I am currently checking if the hashes are the same however this is a very long process. I am currently using:
def sameIm(file_name1,file_name2):
hash = imagehash.average_hash(Image.open(path + file_name1))
otherhash = imagehash.average_hash(Image.open(path + file_name2))
return (hash == otherhash)
Then nested loops. Comparing 1 image to 5000+ others takes about 5mins so comparing each to each would take days to compute.
Is there a faster way to do this in python. I was thinking parallel processing but would that still take a long time?
or is there another way to compare files which is faster?
Thanks
Upvotes: 1
Views: 1648
Reputation: 113915
There is indeed a much faster way of doing this:
import collections
import glob
import os
def dupDetector(dirpath, ext):
hashes = collections.defaultdict(list)
for fpath in glob.glob(os.path.join(dirpath, "*.{}".format(ext))):
h = imagehash.average_hash(Image.open(fpath))
hashes[h].append(fpath)
for h,fpaths in hashes.items():
if len(fpaths) == 1:
print(fpaths[0], "is one of a kind")
continue
print("The following files are duplicates of each other (with the hash {}): \n\t{}".format(h, '\n\t'.join(fpaths)))
Using the dictionary with the file hash as a key gives you O(1) lookups, which means you don't need to do the pair-wise comparisons. You therefore go from a quadratic runtime, to a linear runtime (yay!)
Upvotes: 3
Reputation: 1621
Just use map structure to calculate hashes for each image,then store hashes as a key and name of the image as a value. As a result you would have unique images names array.
def get_hash(filename):
return imagehash.average_hash(Image.open(path + filename))
def get_unique_images(filenames):
hashes = {}
for filename in filenames:
image_hash = get_hash(filename)
hashes[image_hash] = filename
return hashes.values()
Upvotes: 2
Reputation: 666
One solution is to keep using the hash but stocking it in a list of tuple (or a dic, i don't know wich is more efficient here) where the first element is the name of the image and the second is the hash.
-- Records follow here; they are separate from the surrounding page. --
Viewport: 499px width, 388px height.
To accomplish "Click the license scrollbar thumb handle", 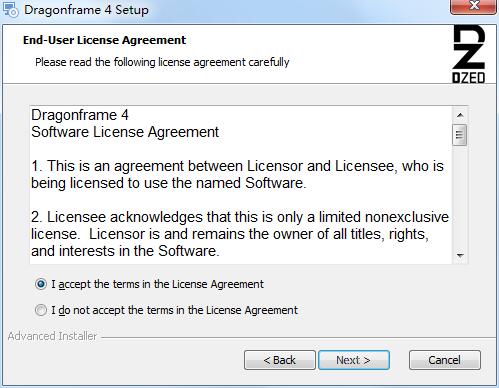I will click(x=460, y=135).
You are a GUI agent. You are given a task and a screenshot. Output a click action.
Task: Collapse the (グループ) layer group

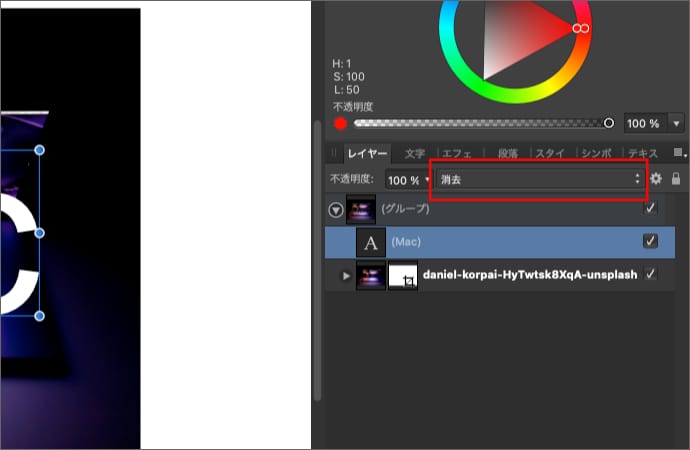[336, 210]
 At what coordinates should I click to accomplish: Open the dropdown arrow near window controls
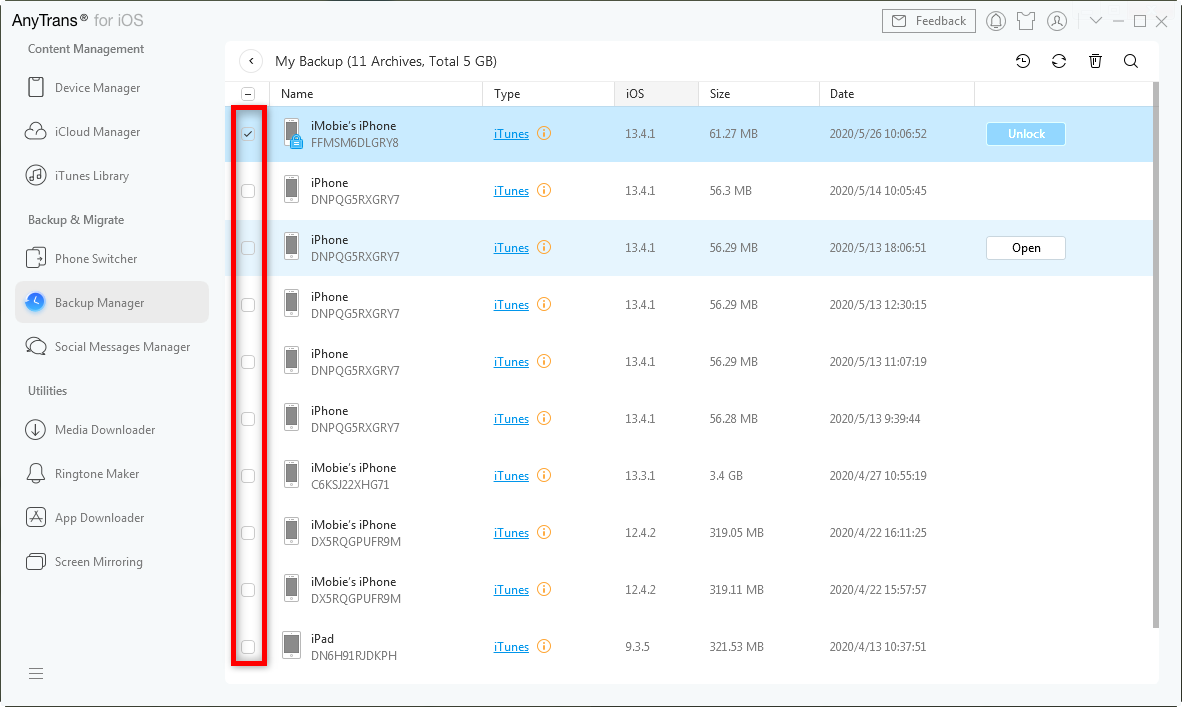tap(1096, 20)
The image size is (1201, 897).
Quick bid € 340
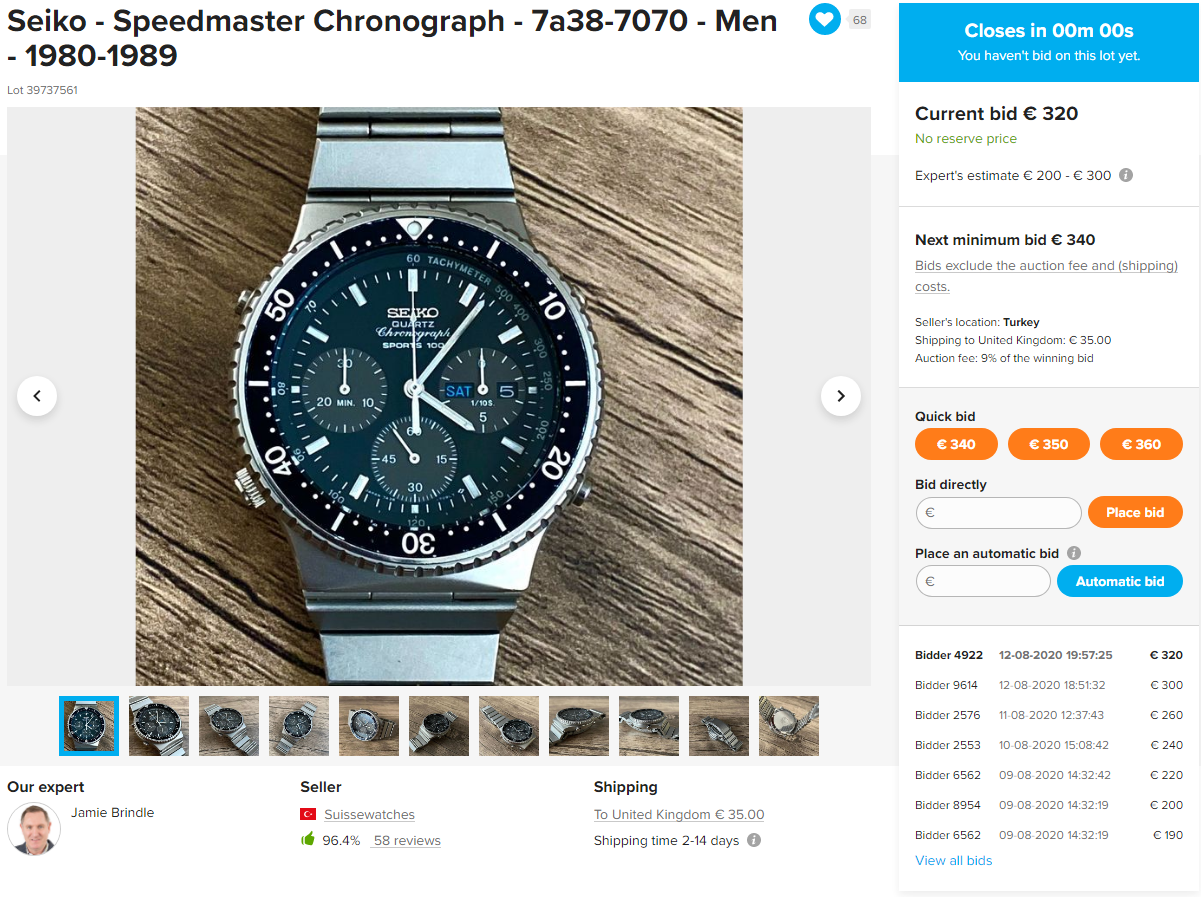coord(956,444)
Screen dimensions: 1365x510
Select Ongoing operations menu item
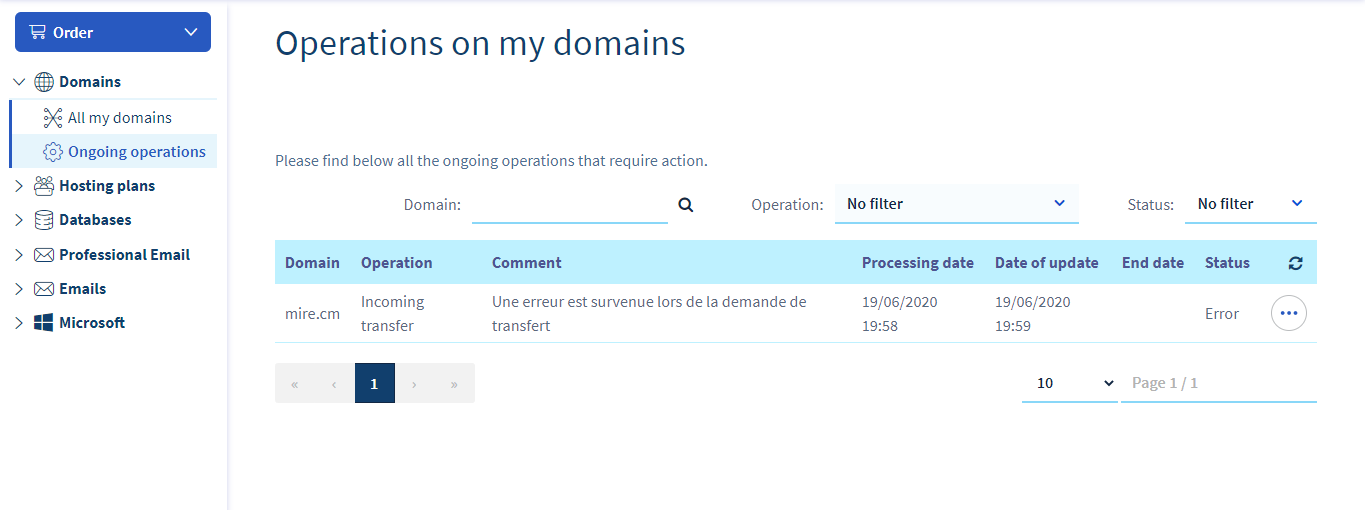coord(136,152)
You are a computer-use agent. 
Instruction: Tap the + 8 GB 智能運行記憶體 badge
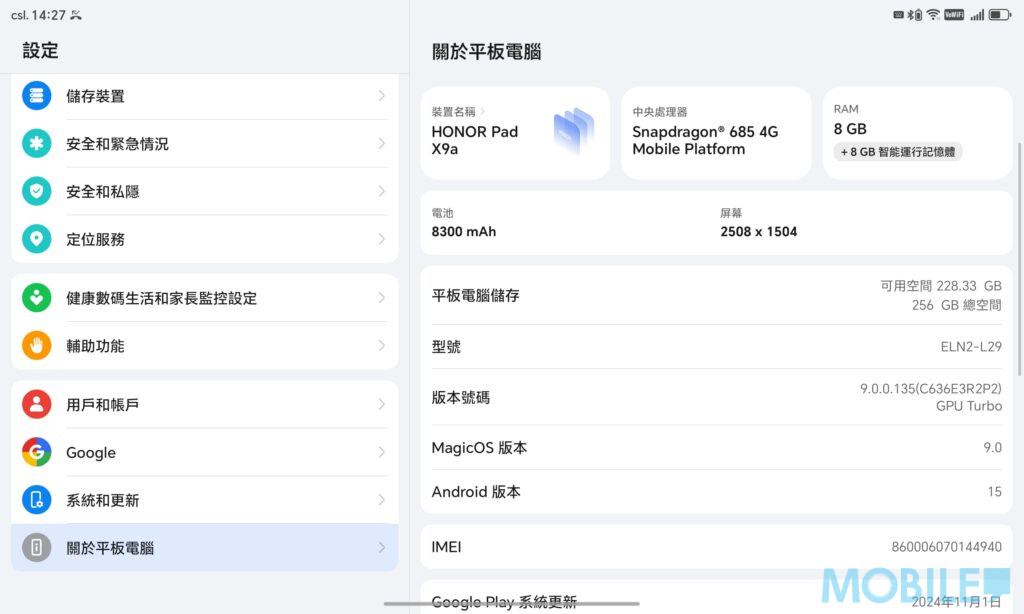point(898,152)
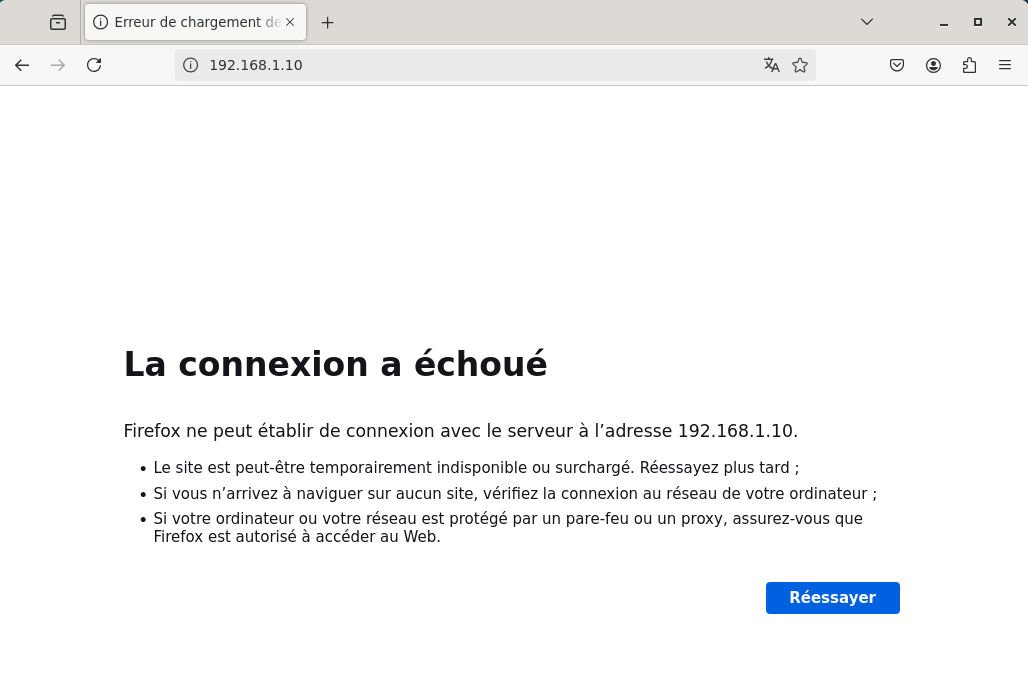This screenshot has height=691, width=1028.
Task: View site information for 192.168.1.10
Action: 190,64
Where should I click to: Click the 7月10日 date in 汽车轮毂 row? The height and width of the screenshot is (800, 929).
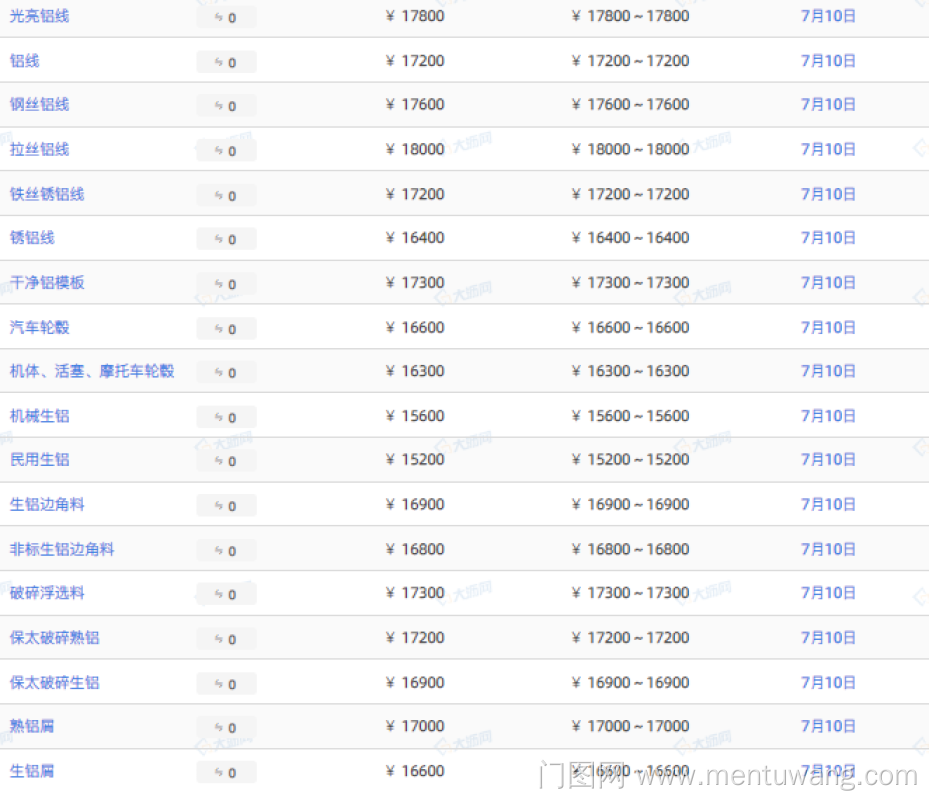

It should take aproximatively the same 5 mins.
If you have 5000 images, You compare the value of the first element of the list to the 4999 others
Then the second to the 4998 others (as you already checked the first one)
Then the third ...
This "just" make you do n²/2 comparisons (where n is the number of images)
Upvotes: 2
Reputation: 8378
Why not compute hash only once?
hashes = [imagehash.average_hash(Image.open(path + fn)) for fn in file_names]
def compare_hashes(hash1, hash2):
return hash1 == hash2
Upvotes: 3